What is asked >> Could you convert the data from the line containing "Task: Click the 1 stop LON label" through the line containing "Action: point(493,31)" into a Markdown table with two columns, Row for the row number and Line for the line itself, leaving out blank lines?

Data provided >>
____

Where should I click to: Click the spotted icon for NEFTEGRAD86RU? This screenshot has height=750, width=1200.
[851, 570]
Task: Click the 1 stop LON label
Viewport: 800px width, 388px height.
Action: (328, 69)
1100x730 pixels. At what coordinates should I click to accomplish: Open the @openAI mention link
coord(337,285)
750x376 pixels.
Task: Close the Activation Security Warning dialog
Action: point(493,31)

____

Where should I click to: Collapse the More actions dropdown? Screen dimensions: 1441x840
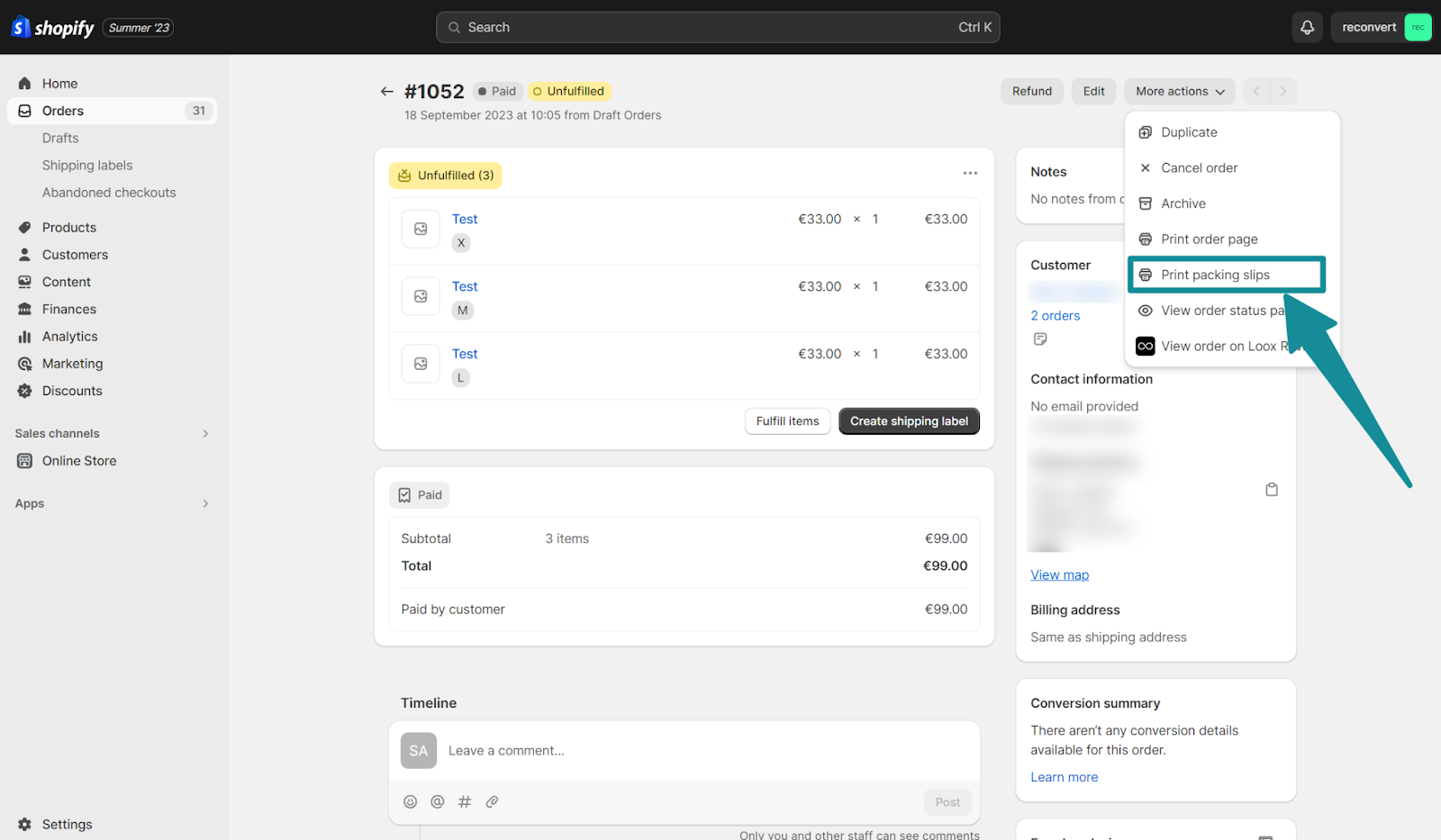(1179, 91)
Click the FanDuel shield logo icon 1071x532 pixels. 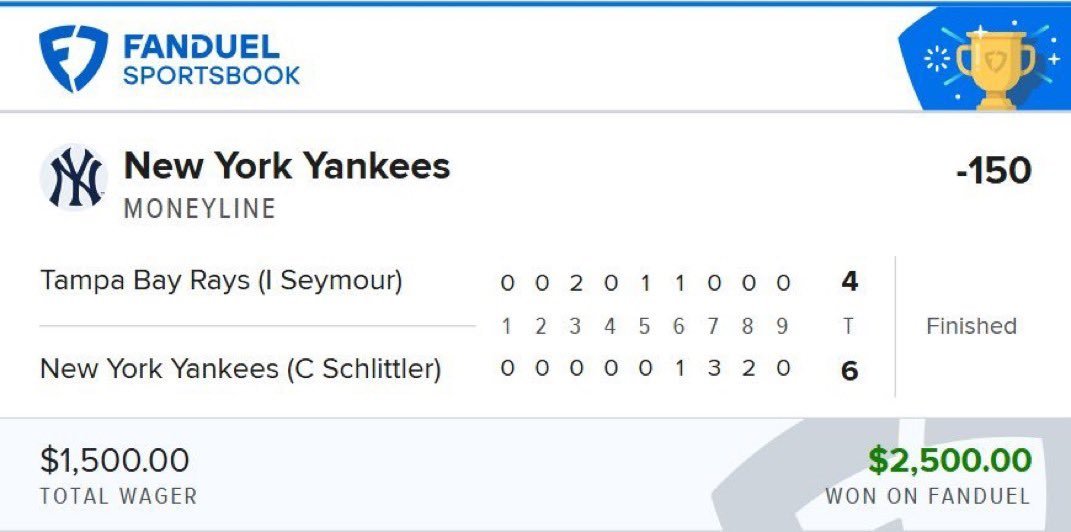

____

Final result >>
| Row | Line |
|---|---|
| 1 | Task: Click the 1 stop LON label |
| 2 | Viewport: 800px width, 388px height. |
| 3 | Action: (328, 69) |
| 4 | 1100x730 pixels. At what coordinates should I click to accomplish: Open the @openAI mention link |
| 5 | coord(337,285) |
| 6 | 750x376 pixels. |
| 7 | Task: Close the Activation Security Warning dialog |
| 8 | Action: point(493,31) |